Her father was an authoritarian; Sylvia wrote about her hatred for her mother in her diary (who worked two jobs after her father died).
Sylvia Plath Death:
Her husband had left her for another woman, so in the last days before her death, she burned a great deal of her unfinished works. In one of her final poems, she wrote: "Dying / is an art, like everything else. / I do it exceptionally well."

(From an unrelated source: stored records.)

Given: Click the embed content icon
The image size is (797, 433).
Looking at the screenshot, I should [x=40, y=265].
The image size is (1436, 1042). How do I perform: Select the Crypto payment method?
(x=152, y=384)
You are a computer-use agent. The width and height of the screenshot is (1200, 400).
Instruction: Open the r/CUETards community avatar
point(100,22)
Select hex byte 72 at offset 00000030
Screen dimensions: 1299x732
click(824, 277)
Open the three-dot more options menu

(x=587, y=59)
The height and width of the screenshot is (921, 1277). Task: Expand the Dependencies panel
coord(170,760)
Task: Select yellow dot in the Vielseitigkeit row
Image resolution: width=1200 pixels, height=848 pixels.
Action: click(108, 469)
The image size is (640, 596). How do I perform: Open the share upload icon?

Then, on February 11, 1963, she gassed herself. She was buried in Yorkshire.
Sylvia Plath Education:
She studied at Gamaliel Bradford Senior High School (now Wellesley High School) and at the Smith College (1950-1955). Plath later attended Newnham College, Cambridge (Fulbright Scholarship).
Sylvia Plath Marriage:
She met Ted Hughes in 1956 (while she was attending Cambridge). She described him as a "big, dark, hunky boy, the only one there huge enough for me." Although they had a stormy relationship (and Plath was troubled by his infidelity), they had two children together: Frieda Rebecca (1960) and Nicholas Farrar (1962).
Her poetry also evolved during this time period--with influence from Ted Hughes, Dylan Thomas and Gerald Manley Hopkins.